Bill Priestap, the bureau’s assistant director for counterintelligence, testified in June 2018 that he had heard rumors about an extramarital affair between Page and Strzok, who directly reported to him, but was later prompted to confront the couple after receiving a tip.
“But after Pete had been reporting to me for a considerable amount of time, somebody brought to my attention that that behavior might be going on. And so that’s when it — I became aware that that was a possibility,” Priestap told lawmakers during closed-door testimony.
The transcript of his testimony was released Tuesday by U.S. Rep. Doug Collins, R-Ga., who sits on the House Judiciary Committee.
Priestap said he discussed the issue of the affair with then-Deputy Director Andrew McCabe and claimed the person who told him about the extramarital affair was either Sally Moyer, a Justice Department lawyer, or Jonathan Moffa, an FBI counterintelligence officer.
“I felt I owed it to them. Lisa did not report to me, but I felt that they ought to be aware of what was being said. I didn’t ask them if it was true, but they needed to know that that impression was out there,” he said.
“And I don’t remember my exact words. But what I was trying to communicate is this better not interfere with things, if you know what I mean. Like, to me, the mission is everything.

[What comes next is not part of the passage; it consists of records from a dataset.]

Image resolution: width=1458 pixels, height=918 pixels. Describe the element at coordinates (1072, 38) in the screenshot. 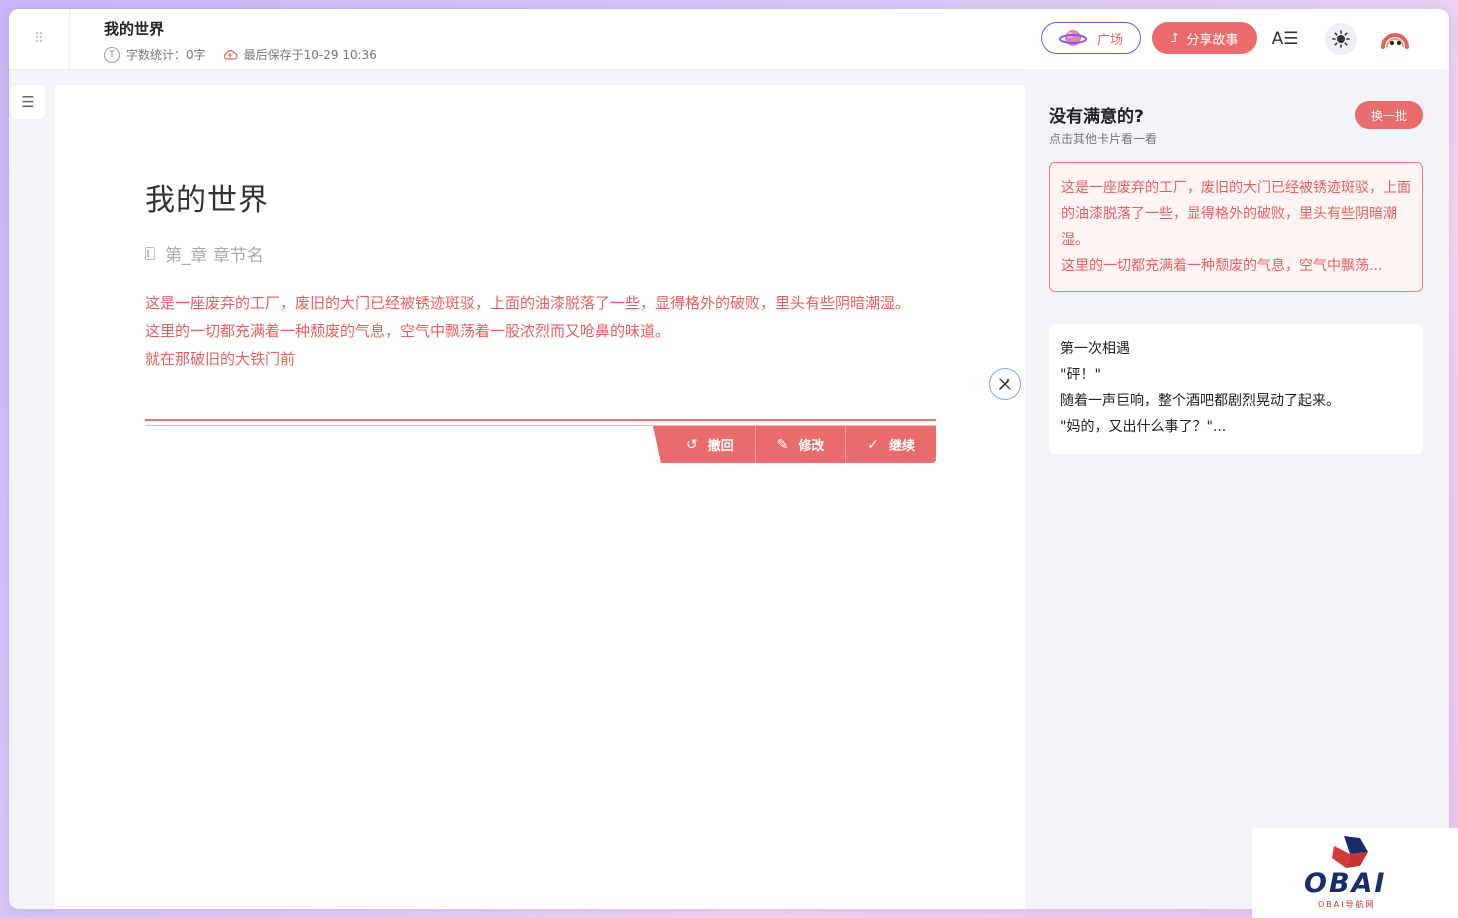

I see `planet-icon` at that location.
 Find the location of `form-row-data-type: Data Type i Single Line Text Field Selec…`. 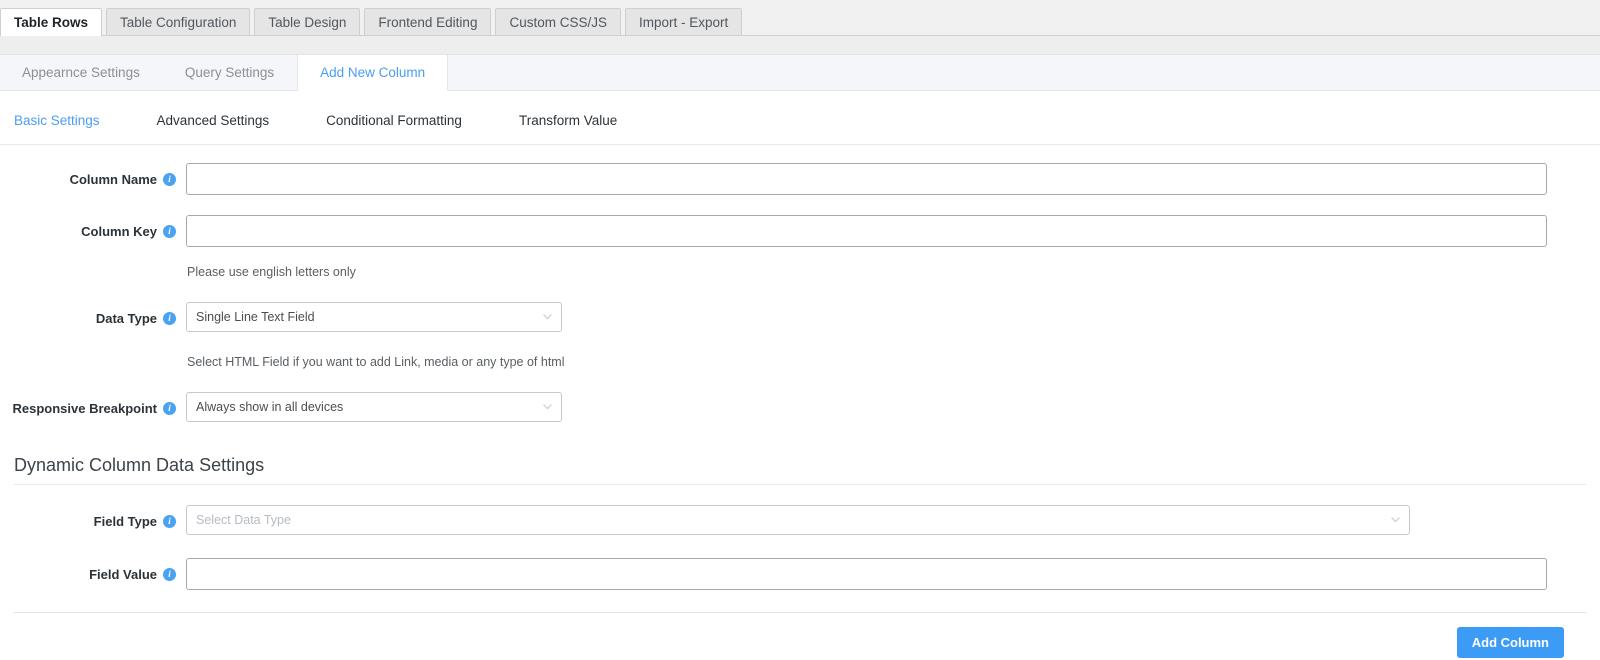

form-row-data-type: Data Type i Single Line Text Field Selec… is located at coordinates (800, 336).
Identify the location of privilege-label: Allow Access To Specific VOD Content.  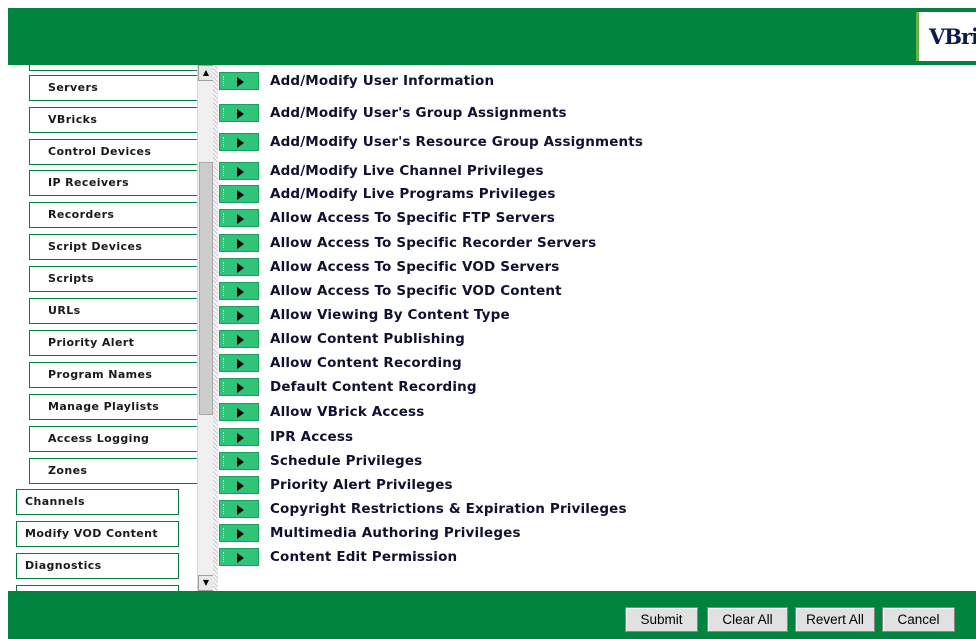
(416, 291).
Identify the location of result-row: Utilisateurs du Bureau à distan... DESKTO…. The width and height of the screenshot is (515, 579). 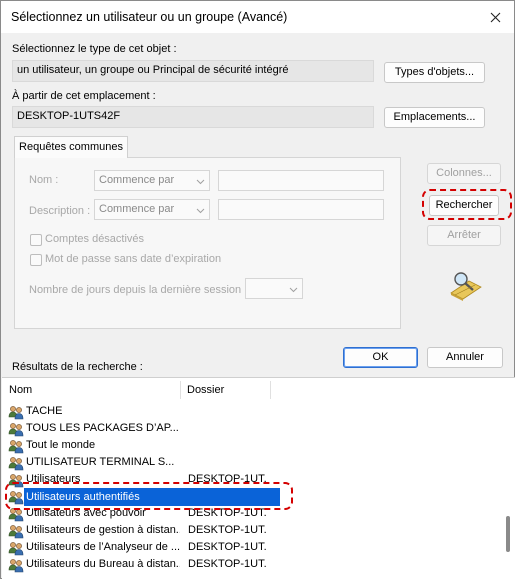
(251, 565).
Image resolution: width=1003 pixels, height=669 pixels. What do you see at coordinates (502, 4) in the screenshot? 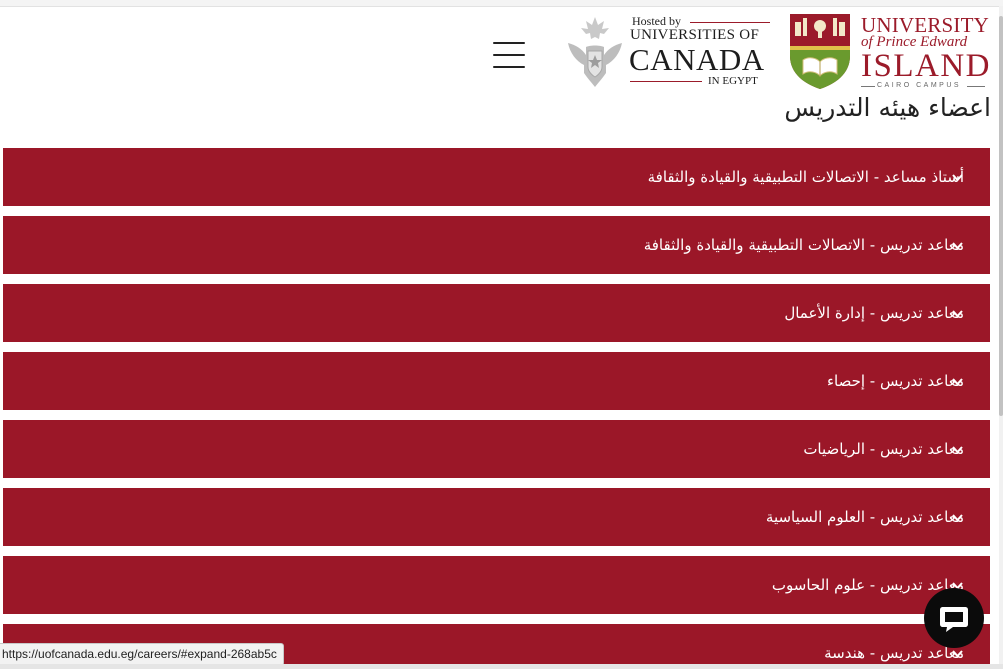
I see `browser-top-edge` at bounding box center [502, 4].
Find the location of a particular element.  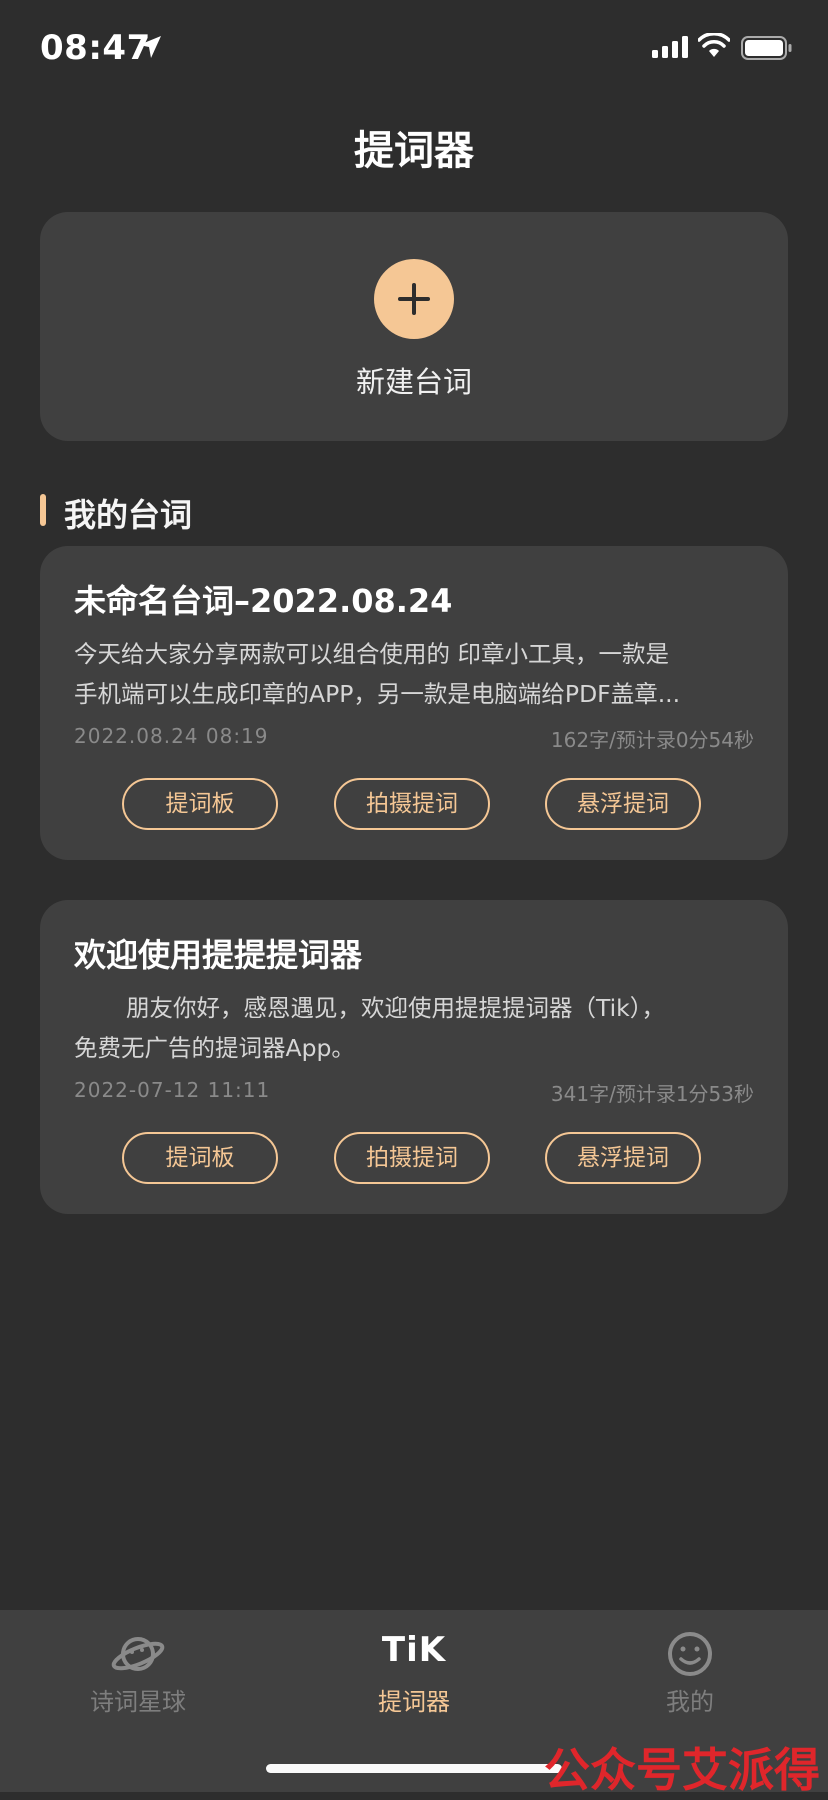

tab-label: 诗词星球 is located at coordinates (138, 1702).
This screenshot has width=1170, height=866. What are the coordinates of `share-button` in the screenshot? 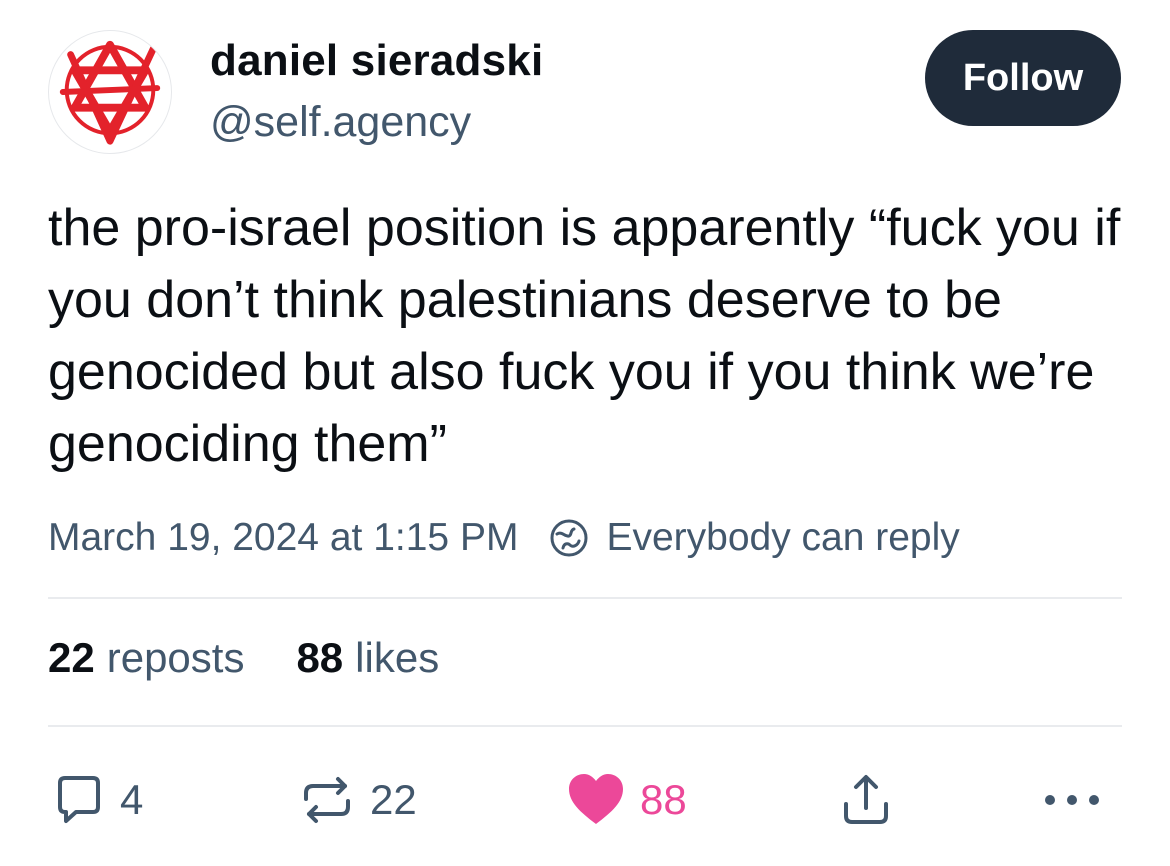 It's located at (866, 800).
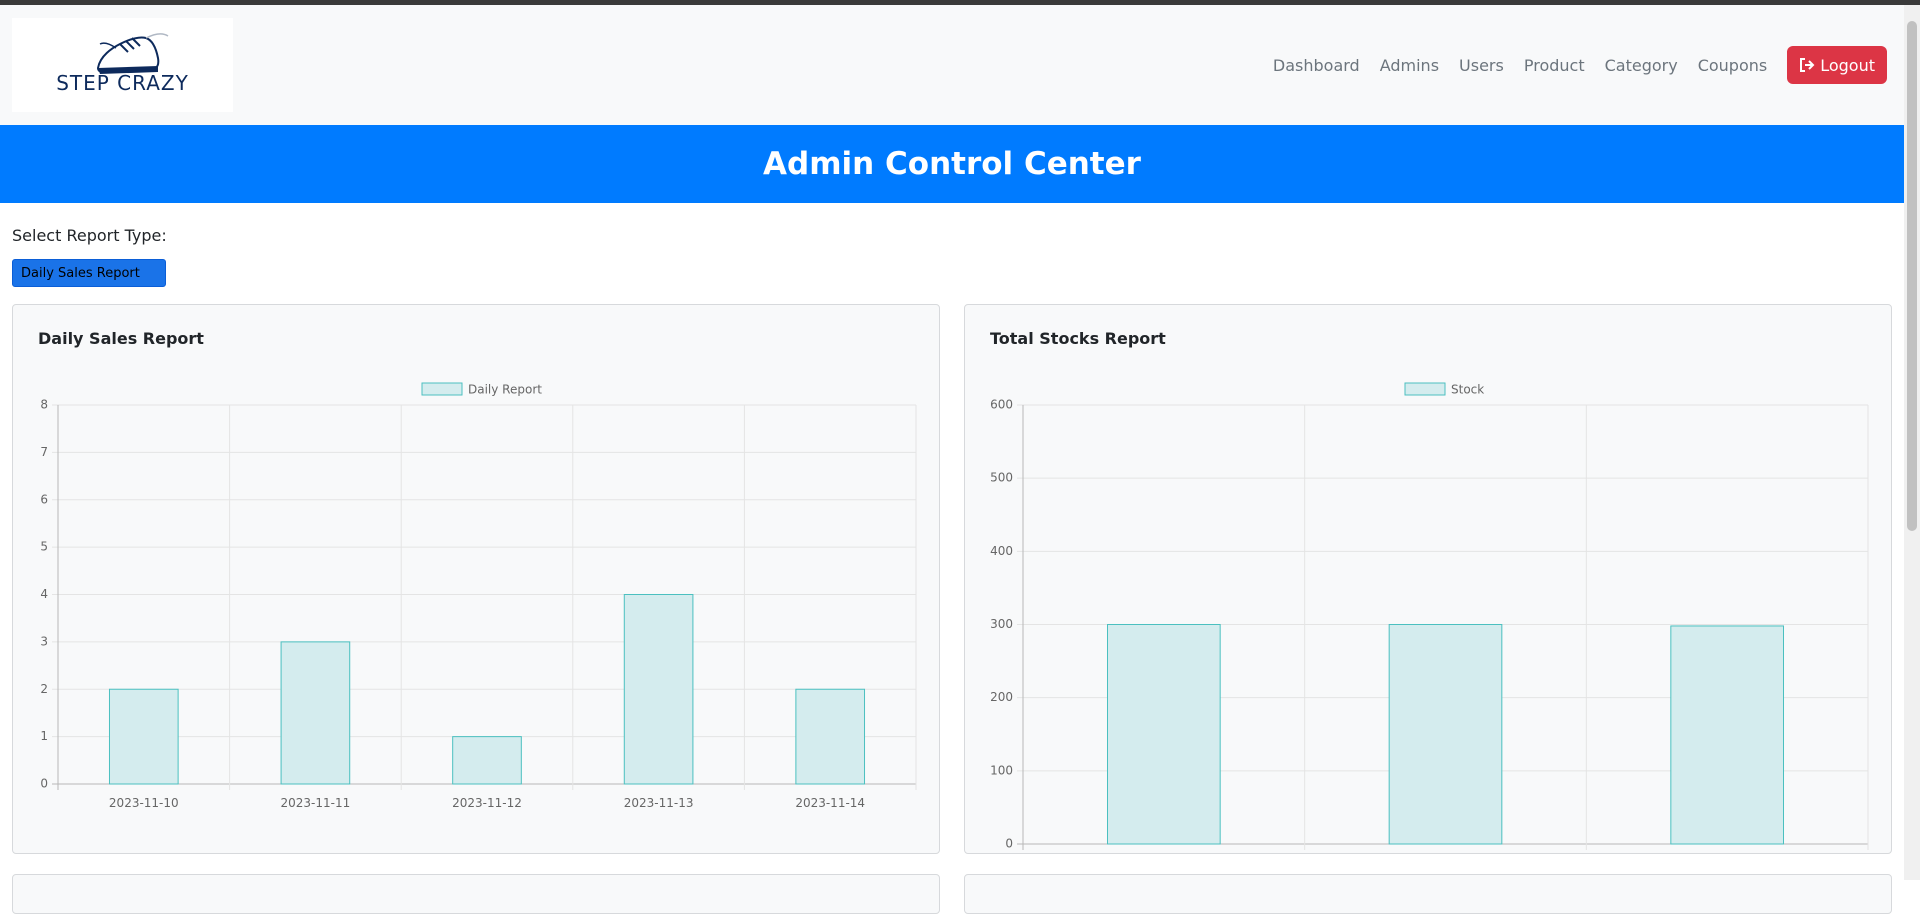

And so, we all have our personal lives, what have you. I’m not the morality police.”
Priestap was then asked by a congressional staffer whether the affair behavior could make Page and Strzok “vulnerable to an intelligence service.”
“In my opinion, yes,” the FBI official responded, noting that “if that was going on, that potentially makes them vulnerable.”
“In my opinion, yes … if that was going on, that potentially makes them vulnerable.”
This wasn’t the only time the issue of the affair being a potential target of foreign spies was mentioned in Congress.
During Strzok’s congressional testimony, he dismissed the suggestions that the affair made him vulnerable to the influence of foreign intelligence agencies.
Strzok, who was fired from the FBI last summer, and Page both investigated the alleged collusion between the Trump campaign and Russia.
But they were dismissed from Special Counsel Robert Mueller’s team after their anti-Trump electronic messages were discovered in which they communicated about stopping Trump from becoming president.
In one message Strzok referred to an “insurance policy” that was discussed with McCabe in the event of Trump’s victory in the 2016 presidential election.